DUBLIN – Astrazeneca could garner as much as $400 million from a deal with Takeda Pharmaceutical Co. Ltd. to co-develop its preclinical alpha-synuclein-targeting antibody, MEDI-1341, which is slated to enter clinical development in Parkinson's disease before year-end. The headline value of the alliance covers an up-front payment as well as development and sales milestones.

London-based Astrazeneca will conduct the upcoming phase I study, but Osaka, Japan-based Takeda will lead clinical development thereafter. The two companies will share development and commercialization costs and will also split product sales, should they materialize.

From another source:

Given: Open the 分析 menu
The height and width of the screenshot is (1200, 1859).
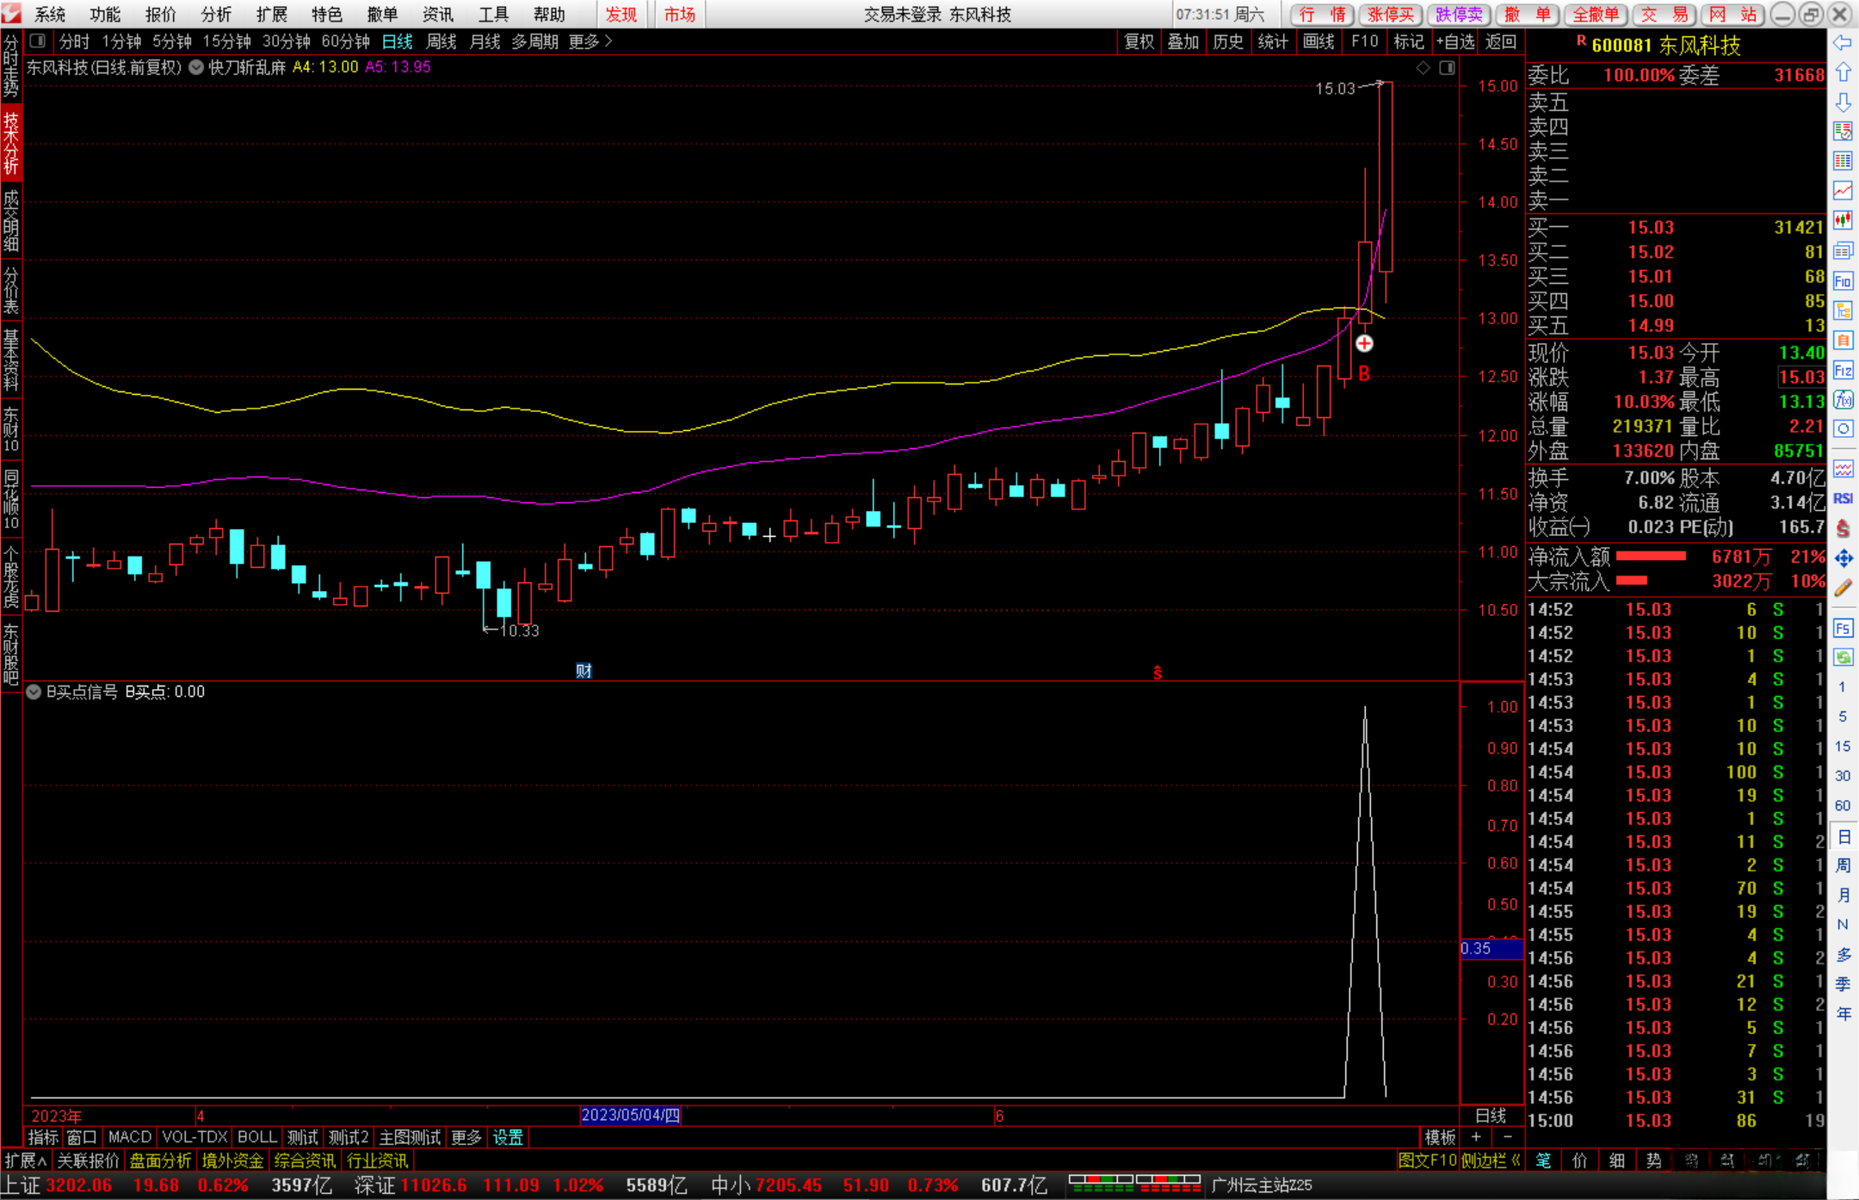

Although it has a long track record in neuroscience, Astrazeneca has de-emphasized its focus on the area in recent years. It shuttered a major neuroscience R&D facility in Södertälje, Sweden, more than five years ago and has since identified five key growth areas: respiratory disease, cardiovascular and metabolic disease, Japan, emerging markets, and oncology. "Clearly, neuroscience falls outside our three main therapeutic areas," a company spokesman told BioWorld Asia.

The present deal derisks a nonstrategic program therefore – it ensures that it will have the resources to progress without adding too much red ink to the company's balance sheet.

Astrazeneca and Takeda face plenty of competition. Alpha-synuclein has emerged as a popular target in Parkinson's disease, following the identification 20 years ago of mutations in the gene encoding the protein, which were associated with familial, autosomal dominant and early onset forms of the condition in a family of Italian descent, as well as in three unrelated Greek families. Subsequent work suggests that alpha-synuclein monomers fold into toxic oligomers or protofibrils, which disrupt neuronal function and lead to cell death.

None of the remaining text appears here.